To be done -
1. List every type of radiation the nuclear waste column names.
2. Answer these questions from the nuclear waste column:
(a) How far is the Waste Isolation Pilot Plant from Carlsbad, and in which direction?
(b) On what day did officials speak to the Associated Press?
(c) When did the DOE release its proposed route for the waste?
3. Write the next part of the nuclear waste column, picking up after its final sentence.

Source document -
Las Vegas Sun

April 25, 2024

Columnist Susan Snyder: We doth protest too little

Last week protesters gathered near Interstate 40 to oppose a truck shipment of nuclear waste through Albuquerque.

The shipment was from the Nevada Test Site. It was driven along I-40 through New Mexico's largest city on its way to the Waste Isolation Pilot Plant (WIPP) 26 miles southeast of Carlsbad.

The low-level radioactive cargo included such items as protective gear contaminated by a type of alpha radiation. However, officials told the Associated Press on Thursday that none contained beta or gamma radiation, both of which are considered more dangerous than the alpha variety.

The Yucca Mountain site will get the nasty stuff -- if we get the Yucca Mountain site. Nevada officials and those from the Department of Energy are still battling that decision in court. But the DOE released a proposed route for the waste last month. Right before Christmas. Didn't even put a bow on it.

Stored records -
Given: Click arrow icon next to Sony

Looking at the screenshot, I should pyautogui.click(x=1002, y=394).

==

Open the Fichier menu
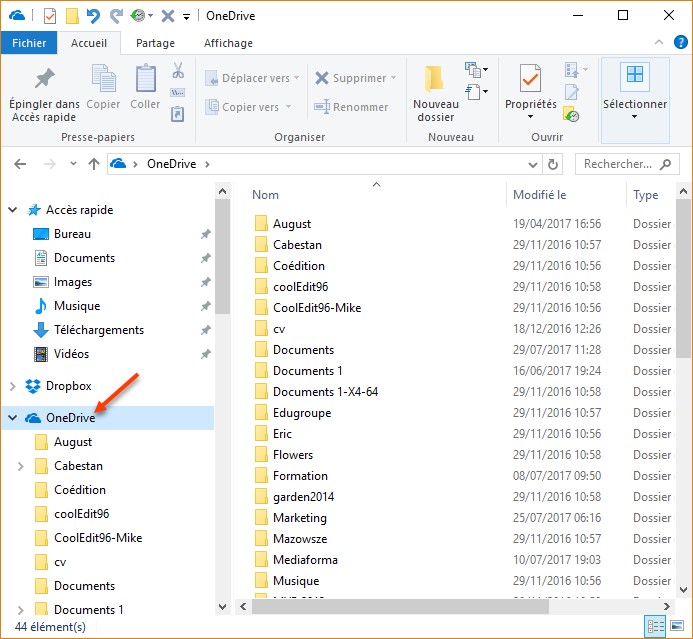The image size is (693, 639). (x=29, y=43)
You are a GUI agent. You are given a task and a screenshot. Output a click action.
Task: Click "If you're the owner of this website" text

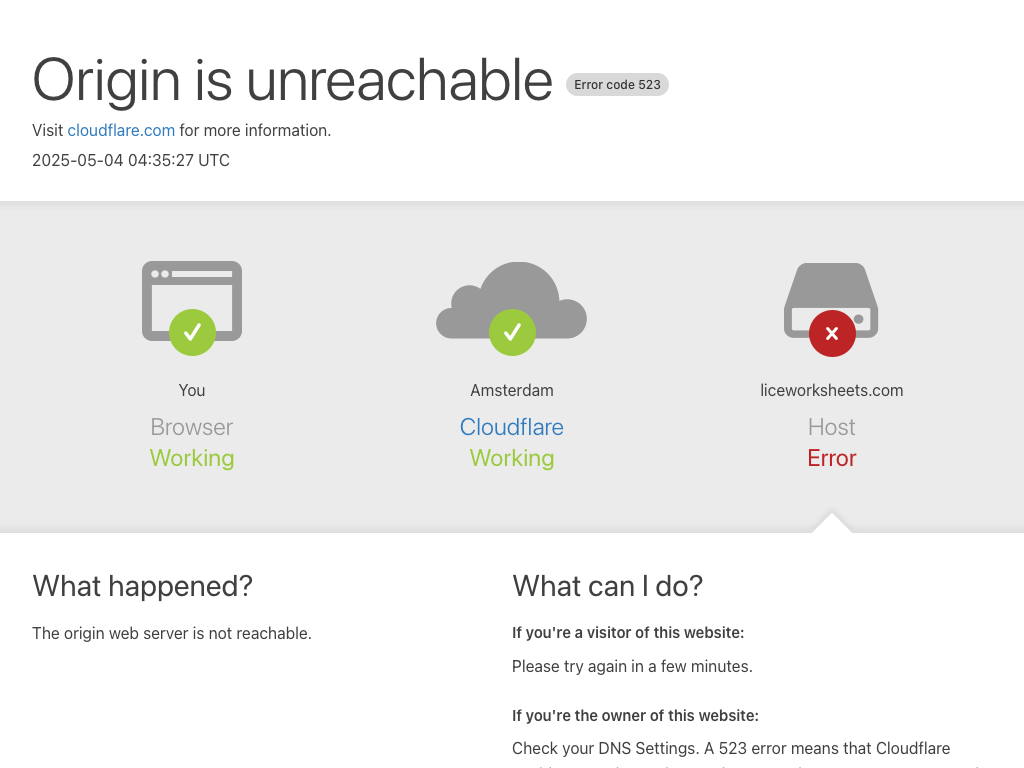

Task-by-task outputs -
1. alpha, beta, gamma

2.
(a) 26 miles southeast
(b) Thursday
(c) Last month, right before Christmas

3.
The proposed 319-mile route would transport waste via railroad from Caliente and through a portion of the state considered virtually vacant.

Well, cattle ranchers raising their children in Lincoln County are invisible when you never travel there. The DOE officials might not know about those folks because they didn't consult Nevada about the route, according a Dec. 24 report by Las Vegas Sun reporter Cy Ryan.

The nukeland express supposedly will cross four mountain ranges. Since we're all entertaining fiction, are they planning to do winter shipments along this proposed route to a waste dump that hasn't been approved?

In all fairness, DOE released the route nine days before a westbound Amtrak passenger train derailed because of snow in the Sierras between Reno and Sacramento. Maybe DOE officials will change their minds now. (Hey, if you're going to tell a tale, you may as well tell a big one.)

Anyway, when visiting New Mexico over the Thanksgiving holiday, we drove from Santa Fe to Taos in search of snow. We didn't find any snow, but we took a nice long ride on a road called the WIPP Bypass (also known as the Santa Fe Relief Route, Highway 599 or Veterans Memorial Highway).

The road was built to divert shipments of nuclear waste from Los Alamos Laboratories around Santa Fe as it was trucked to the Carlsbad facility.

But as the Albuquerque residents learned last week, one route doesn't always fit. The waste from the Nevada Test Site doesn't go near Santa Fe. It travels on the interstate like so many loads of french fries.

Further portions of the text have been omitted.